読書感想"平凡社新書・人間が幸福になれない日本の会社"

 読者の方から、読書感想"平凡社新書・人間が幸福になれない日本の会社"という投稿がありましたので紹介します。


 最近読んだ本の紹介をします。
 佐高信著「人間が幸福になれない日本の会社」平凡社新書です。
 本書の中に、ヨーロッパの労働者と在住日本人労働者の対比が論じられた一文を紹介します。

 フランスの落日の遅い夏の日の午後10時の光景です。まわりのオフィスがみんな退社して真っ暗なのに、そのオフィスだけが煌々と明かりをつけて日本人社員が働いています。
 欧州では、市民として3つの義務((1)職業人として、(2)家庭人として、(3)地域社会に奉仕する)を負っています。但し、この3つの義務を免除されている人がいる、それは軍人、警察官と囚人であると言われています。
 「日本の会社人間は、市民ではなく軍人である。軍人とビジネスで市民が戦うのはアンフェアではないか」と欧州人は言います。

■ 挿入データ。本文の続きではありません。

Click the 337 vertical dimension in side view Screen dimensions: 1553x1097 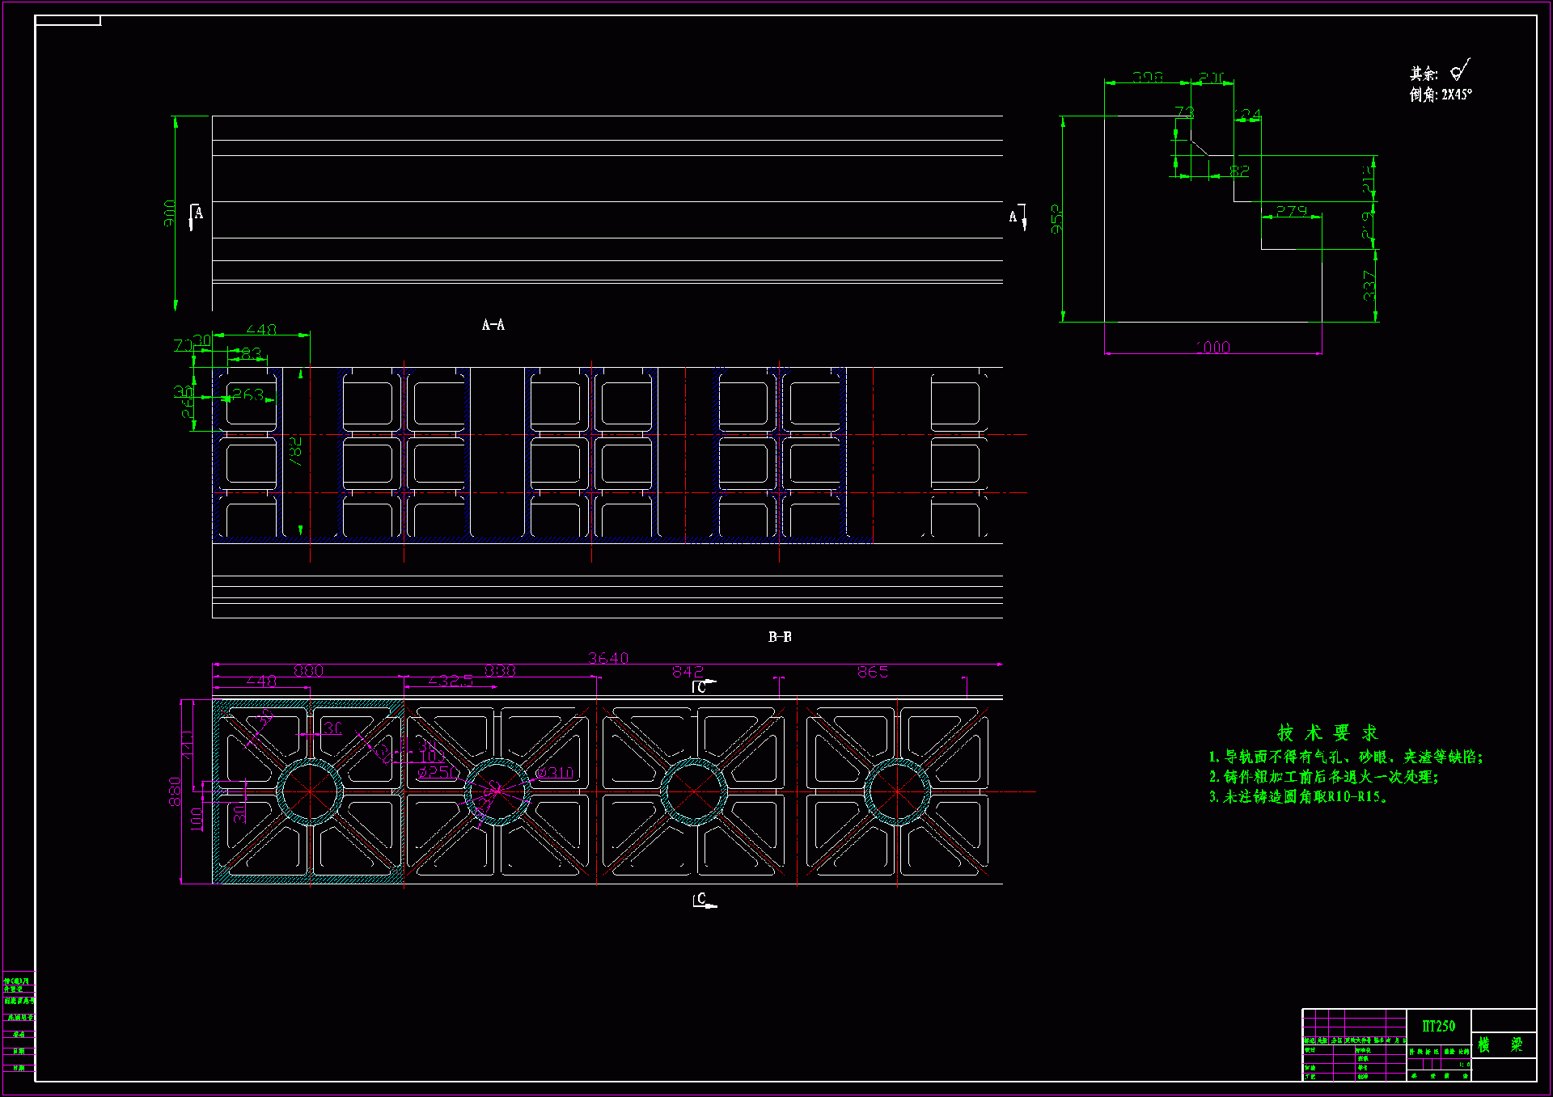(1369, 285)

 他にも、責任をとらずに済む経営者、社員を蝕むマインドコントロール等「失われた20年」を経て日本の企業がどうなったかを著者の目線で、鋭く指摘しています。
 例えば、2014年1月にNHK会長となった籾井氏を引き合いに、傲慢なトップである大王製紙の井川親子から古くは三越のワンマン岡田茂氏への批判、さらに下請けに無理を強いる「トヨタ看板方式」が与える社会への弊害などに言及し、大企業(経営者)の傲慢さを本書で強く批判しています。